# do you guys mind if i take my C32 to bimmerfest???



## 328bimma (Apr 9, 2002)

well.... don't want to miss out on this event.... and want to have a nice drive w/you guys. a C32 is pretty close to a bimmer.. :eeps: so.... PLEASE?!  

Jerry


----------



## in_d_haus (Jan 2, 2002)

It's your life man...


----------



## xs3x (Feb 28, 2002)

NO

:lmao: :lmao: :lmao:

j/k..if all fails..u can ride with me


----------



## Mdk330i (Feb 24, 2002)

Hello??!! BIMMERfest??!!

Just kidding, I don't care. But maybe you should park across the street just in case someone does. :dunno:


----------



## Cliff (Apr 19, 2002)

Does it float?


----------



## Plaz (Dec 19, 2001)

Of course it's okay.

But it's also okay to go to Yankee Stadium wearing a Red Sox hat. :dunno: 

:rofl:


----------



## Jon Shafer (Dec 15, 2001)

Jerry,

There have been a few non-BMWs at Bimmerfest
in the years gone by (much to the chagrin of Sara 
Cutter)...

She would have me answer a clear and concise
"no" to your query.

I won't say a word should you decide to go for it.


----------



## Patrick330i (Sep 30, 2002)

Uh, maybe you could rent-a-bimma for the day, 328bimma. Good luck.

:angel:


----------



## 328bimma (Apr 9, 2002)

▶ **DATASET ROWS**:
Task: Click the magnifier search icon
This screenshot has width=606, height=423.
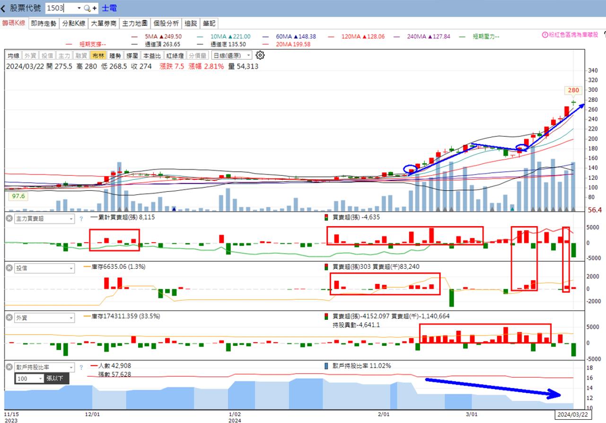Action: [87, 9]
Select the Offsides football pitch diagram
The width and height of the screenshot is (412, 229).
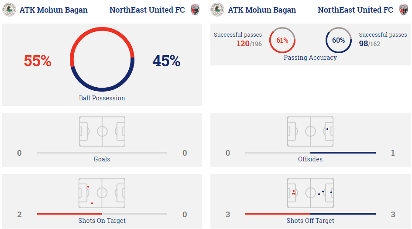pyautogui.click(x=310, y=131)
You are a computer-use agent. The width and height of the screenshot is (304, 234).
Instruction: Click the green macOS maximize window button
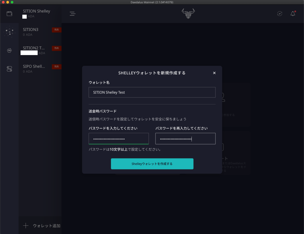coord(12,2)
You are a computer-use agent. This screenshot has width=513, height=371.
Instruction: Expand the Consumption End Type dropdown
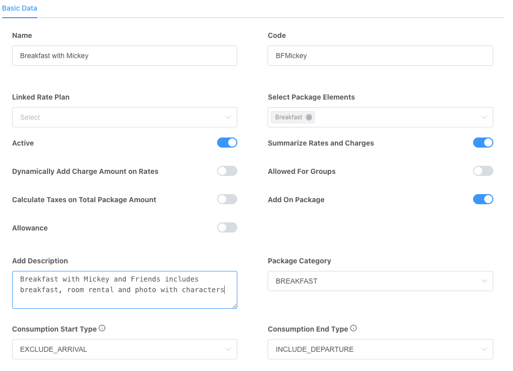(380, 349)
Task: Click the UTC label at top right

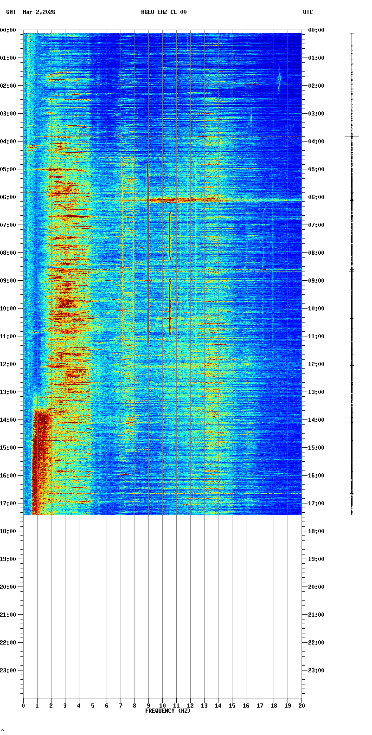Action: (308, 12)
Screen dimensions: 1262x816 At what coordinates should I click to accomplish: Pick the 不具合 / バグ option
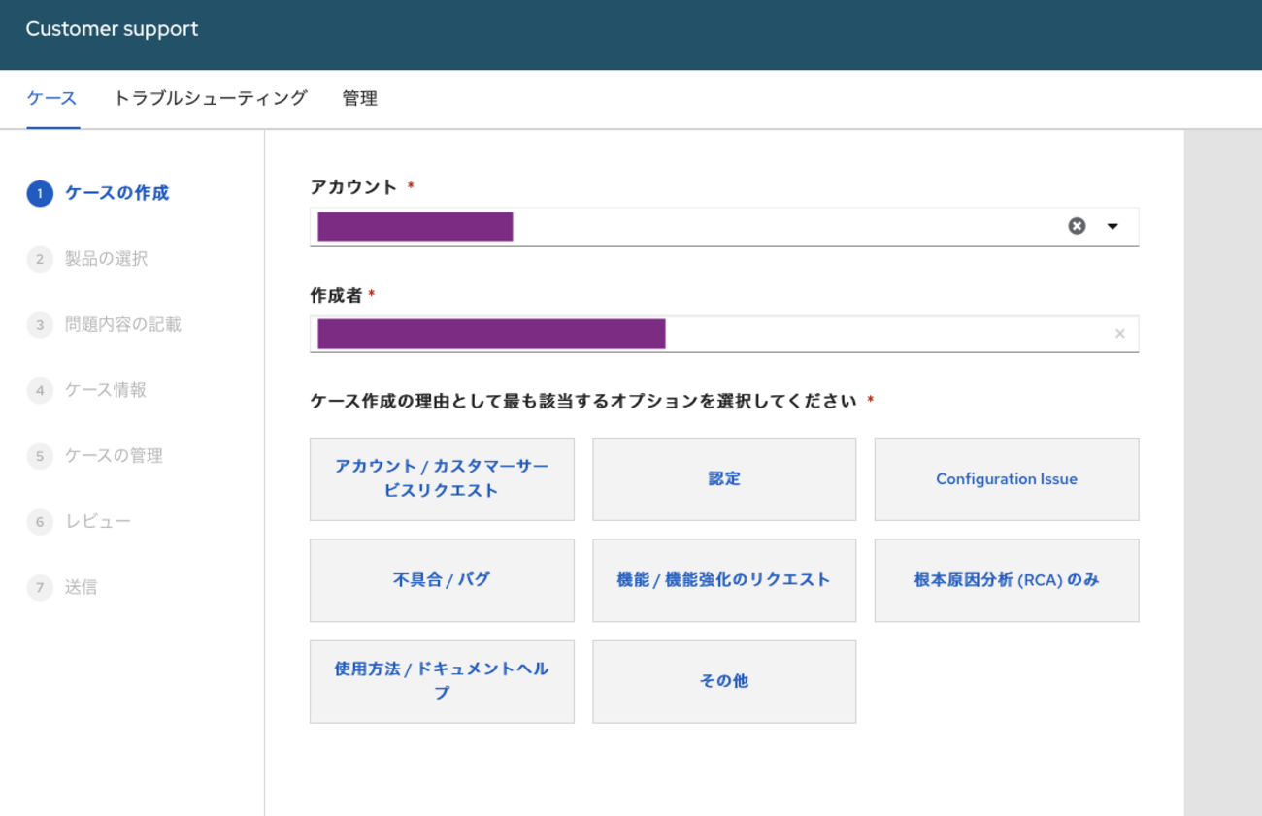[x=442, y=580]
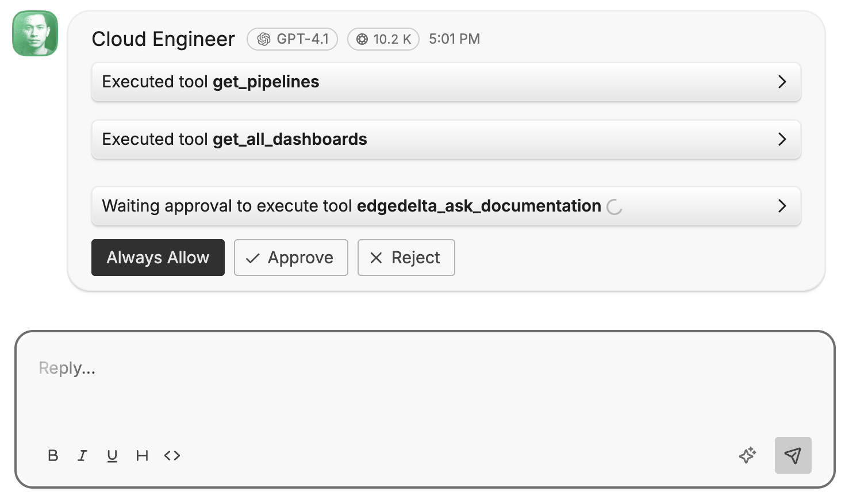Expand the edgedelta_ask_documentation approval row
Image resolution: width=845 pixels, height=499 pixels.
(x=782, y=206)
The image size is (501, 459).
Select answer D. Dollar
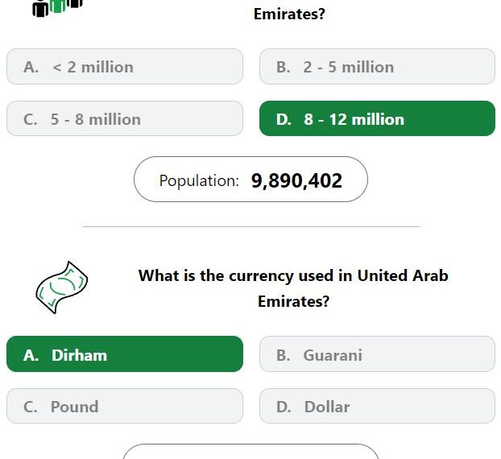pyautogui.click(x=377, y=406)
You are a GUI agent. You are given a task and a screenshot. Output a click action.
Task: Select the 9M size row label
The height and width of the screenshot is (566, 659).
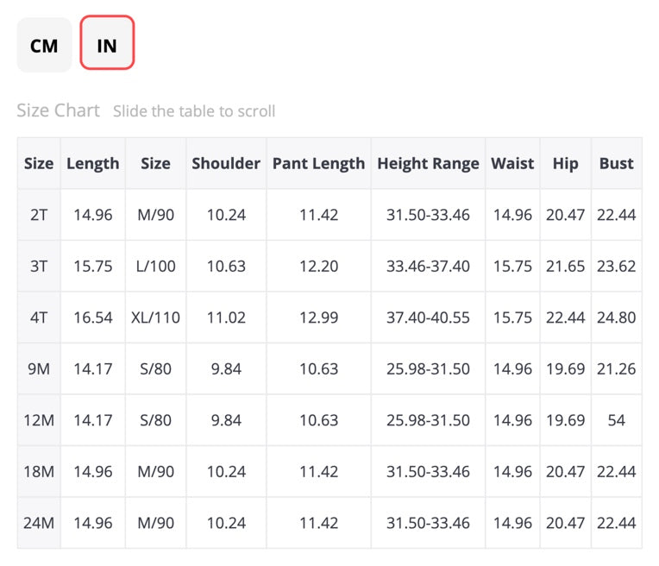tap(39, 368)
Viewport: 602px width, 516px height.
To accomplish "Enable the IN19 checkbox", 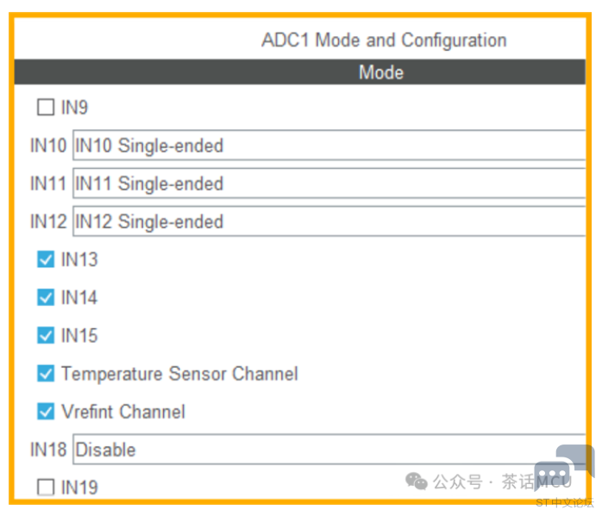I will (x=46, y=488).
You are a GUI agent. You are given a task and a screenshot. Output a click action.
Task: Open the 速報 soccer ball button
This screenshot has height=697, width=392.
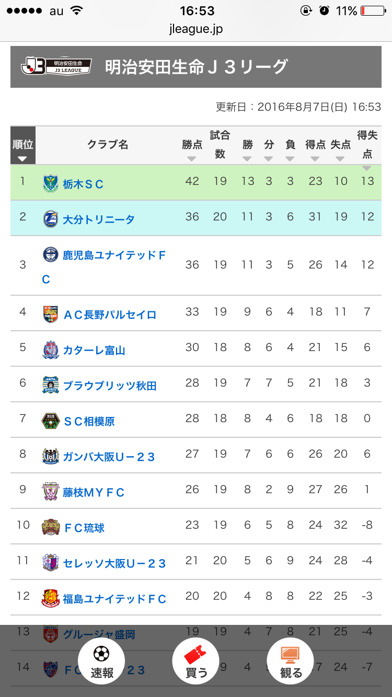[101, 661]
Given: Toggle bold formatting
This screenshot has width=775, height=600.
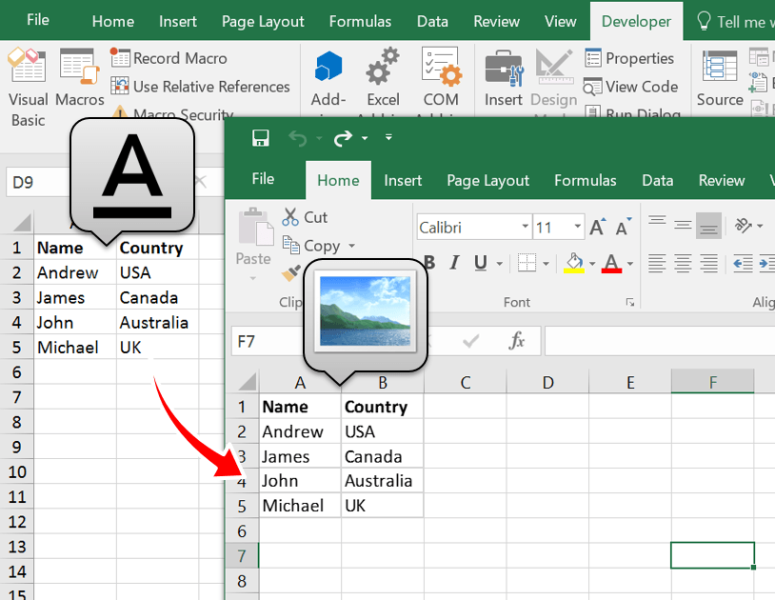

▶ **EXERCISES**:
**1.** Reproduce word for word the passage of the Bimmerfest forum thread that begins at the words "## Jon Shafer" and ends after "to go for it.".
**2.** Write the next part of the forum thread about bringing a C32 to Bimmerfest, picking up where it stops.

▶ **RESPONSES PER TASK**:
**1.**
## Jon Shafer (Dec 15, 2001)

Jerry,

There have been a few non-BMWs at Bimmerfest
in the years gone by (much to the chagrin of Sara 
Cutter)...

She would have me answer a clear and concise
"no" to your query.

I won't say a word should you decide to go for it.

**2.**
ehh... fine... i'll just ride w/jesse then...


----------



## Mug (Dec 21, 2001)

I've taken my E55 to Bimmerfest the past two years and never had a problem. Just park it over on the Mercedes side of the dealership and you'll be fine.:thumbup:


----------



## 328bimma (Apr 9, 2002)

Mug said:


> *I've taken my E55 to Bimmerfest the past two years and never had a problem. Just park it over on the Mercedes side of the dealership and you'll be fine.:thumbup: *


hahaha... dat sounds gooD! maybe some mercedes guys can come to bimmerfest also~

Jerry


----------



## D///Mill (Apr 2, 2002)

*If he can bring that, can I bring .......*

... my Omni?
http://seacgp.clubgp.com/fly-n-box.html


----------



## 328bimma (Apr 9, 2002)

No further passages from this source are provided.